Records supplied:
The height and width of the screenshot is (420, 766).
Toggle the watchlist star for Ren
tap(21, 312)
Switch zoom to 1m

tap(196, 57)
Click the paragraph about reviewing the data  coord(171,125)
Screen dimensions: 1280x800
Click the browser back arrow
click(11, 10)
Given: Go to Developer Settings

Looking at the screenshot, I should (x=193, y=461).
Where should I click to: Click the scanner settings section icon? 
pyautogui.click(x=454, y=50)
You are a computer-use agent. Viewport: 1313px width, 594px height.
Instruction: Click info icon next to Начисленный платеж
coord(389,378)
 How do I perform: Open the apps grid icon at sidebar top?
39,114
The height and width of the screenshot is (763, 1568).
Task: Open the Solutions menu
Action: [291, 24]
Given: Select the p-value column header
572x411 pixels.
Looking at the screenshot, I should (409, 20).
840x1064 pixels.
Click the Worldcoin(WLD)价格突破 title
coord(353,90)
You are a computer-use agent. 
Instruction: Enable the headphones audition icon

Problem description: Copy every line of the material, please, keeping it exactly the same.

Response to this task:
The height and width of the screenshot is (420, 766).
Toggle the watchlist star for Ren
tap(21, 312)
Switch zoom to 1m

tap(196, 57)
Click the paragraph about reviewing the data  coord(171,125)
Screen dimensions: 1280x800
Click the browser back arrow
click(11, 10)
Given: Go to Developer Settings

Looking at the screenshot, I should (x=193, y=461).
Where should I click to: Click the scanner settings section icon? 
pyautogui.click(x=454, y=50)
You are a computer-use agent. Viewport: 1313px width, 594px height.
Instruction: Click info icon next to Начисленный платеж
coord(389,378)
 How do I perform: Open the apps grid icon at sidebar top?
39,114
The height and width of the screenshot is (763, 1568).
Task: Open the Solutions menu
Action: [291, 24]
Given: Select the p-value column header
572x411 pixels.
Looking at the screenshot, I should (409, 20).
840x1064 pixels.
Click the Worldcoin(WLD)价格突破 title
coord(353,90)
You are a computer-use agent. 
Instruction: Enable the headphones audition icon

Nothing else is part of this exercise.